Uber uses the RADAR ( Real-time Anomaly Detection And Response) tool to tag potential fraudsters attempting to get away without paying for the ride. The platform detects payment fraud by combining dozens of time signals. Recently, the ride-hailing company released a new version of Orbit 1.1 to improve the accuracy of RADAR.
Orbit, a general interface for Bayesian time series modelling, was introduced last year. The tool is built on probabilistic programming packages like PyStan and Uber’s Pyro and enables simple model specification and analysis without being restricted to a small number of models. As of now, Orbit has supported implementations of Exponential Smoothing (ETS), Damped Local Trend (DLT) and Local-Global Trend (LGT) forecasting models. With Uber’s latest update, Orbit v1.1 now has a new class design, forecaster and KTR that allows it to do a whole lot more.
The class design
Orbit 1.1 can be essentially identified with the new package design with three main classes:
- Forecaster
- Model Template
- Estimator
The Forecaster is the main interface users leverage for fitting, prediction, and posterior sample extraction. Forecaster, a wrapper class captures various Bayesian estimation flows based on its inner object. Along with the Model Template, the Forecaster defines the tasks to be performed. First, the model Template defines a specific model form, followed by the Estimator that defines the APIs to be used.

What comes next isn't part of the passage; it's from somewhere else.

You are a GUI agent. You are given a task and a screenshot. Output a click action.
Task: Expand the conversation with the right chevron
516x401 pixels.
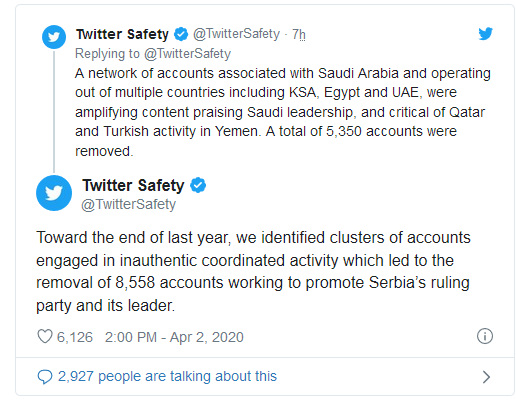click(x=486, y=377)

The class design decouples development in model research from numerical solutions. This allows developers to create new classes or improve the overall flow, depending on their requirements. For instance, Uber illustrates how developers looking to create a model type can work solely with the parent class Model. Those wanting to use APIs can add in a new Estimator, and those wanting to improve the workflow can do so through Forecaster.

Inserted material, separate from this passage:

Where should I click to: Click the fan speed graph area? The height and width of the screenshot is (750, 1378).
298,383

Click here for a tutorial on creating a simple Bayesian linear model by mixing an Estimator and a Model on the fly.
All about the Forecaster
As part of a Syntax change in the calling models, users will have to supply estimator arguments in a string format. Instead of supplying the model with a ‘class’, users will have to input ‘stan-map’. A block of such code will lead to the output of a Forecaster object that serves a fit-and-predict purpose. Orbit 1.1 entails three types of Forecasters; Maximum a posteriori (MAP), Full Bayesian (MCMC), and Stochastic Variational Inference (SVI).

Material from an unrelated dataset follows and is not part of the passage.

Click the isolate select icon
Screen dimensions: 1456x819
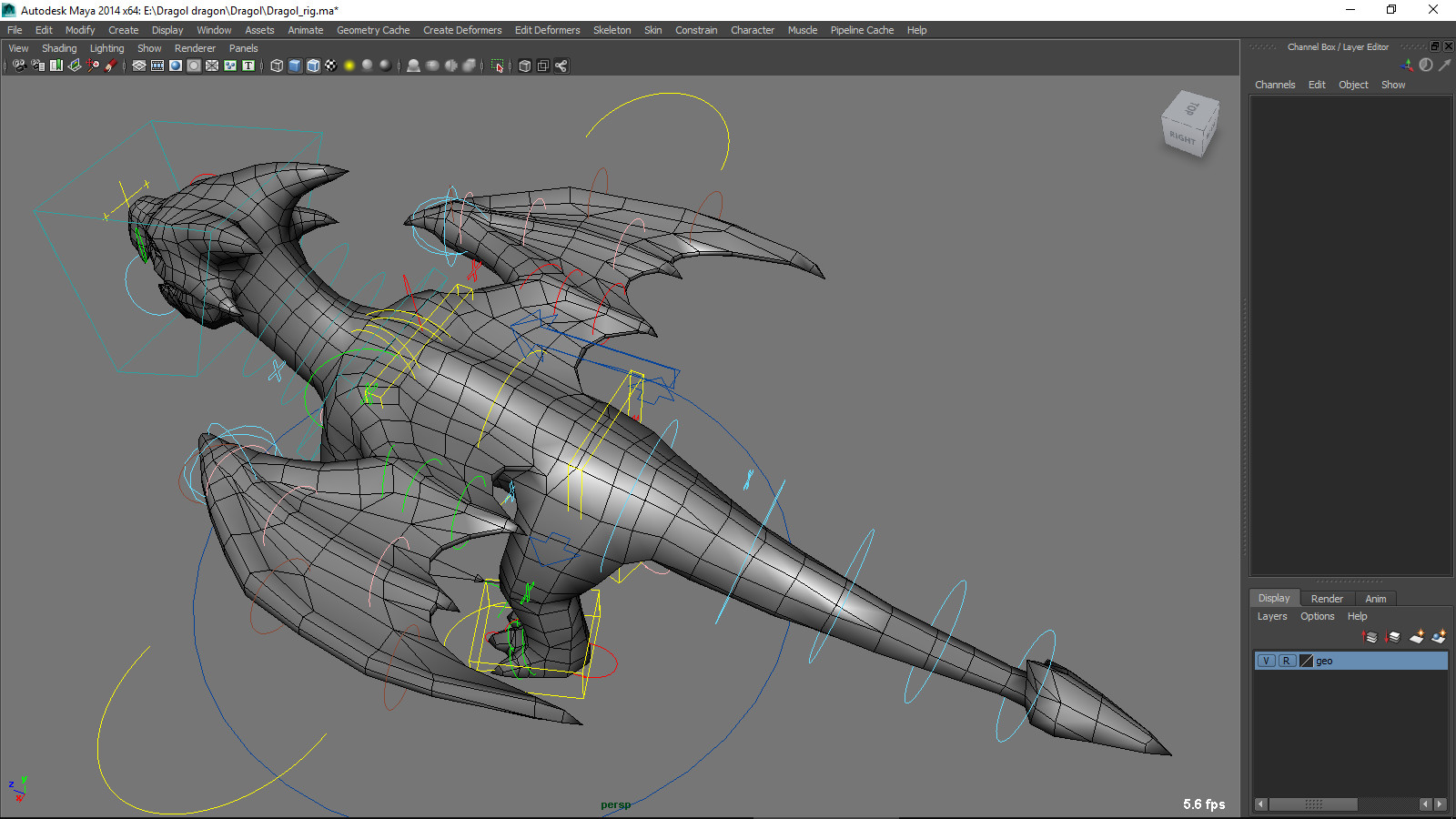click(497, 66)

MAP is the fastest of the three forecasters. MCMC’s strength lies in handling correlated samples. SVI is faster than MCMC while preserving the latter’s forecasting abilities to situate correlated samples with poorly specified initial conditions.
Time-varying regression model: KTR
The KTR model leverages latent variables to create a smooth and time-varying representation of regression coefficients through the statistical technique of Kernel Smooths. Time-varying regression coefficients provide a cleaner way of modelling systems that update with time. The KTR is beneficial for Orbit 1.1 given its tendency to naturally decompose a signal into a thread, seasonality or externality. It can handle complex seasonality while flexibly representing coefficient curves. This allows the model to accommodate one-off or sudden events without the need for a defined impact or extent. Additionally, due to the minimal volume of parameters in the model, KTR is relatively fast while dealing with many regressors with low posterior variance.
Improved model diagnostics
In addition to new features, Orbit 1.1 also comes with a reformed model diagnostic and validation tool. The users can now choose their format to extract and export posterior samples, allowing them to run their plotting functions on the ArViz package, perform diagnostics, compare solutions using the insights provided by the representation. Python package, ArviZ, allows for better exploratory analysis of Bayesian models through posterior analysis, data storage, model checking, comparison and diagnostics. Its visualisations illustrate information regarding the density plot, pair plot, and trace plot helpful for insight creation.
Illustration a pair plots of posteriors
Orbit 1.1 applications
Uber is currently using the tool for anomaly detection in RADAR and infrastructure capacity planning. Orbit 1.1 helps Uber meet the server load requirements with its on-premise and cloud solutions for compute and storage.
Orbit 1.1 has performed well on the team’s internal backtesting dashboard and metrics, including the successful run rate. The tool was tested on the benchmarks of SARIMA and Prophet and successfully proved Orbit’s correctness on different datasets.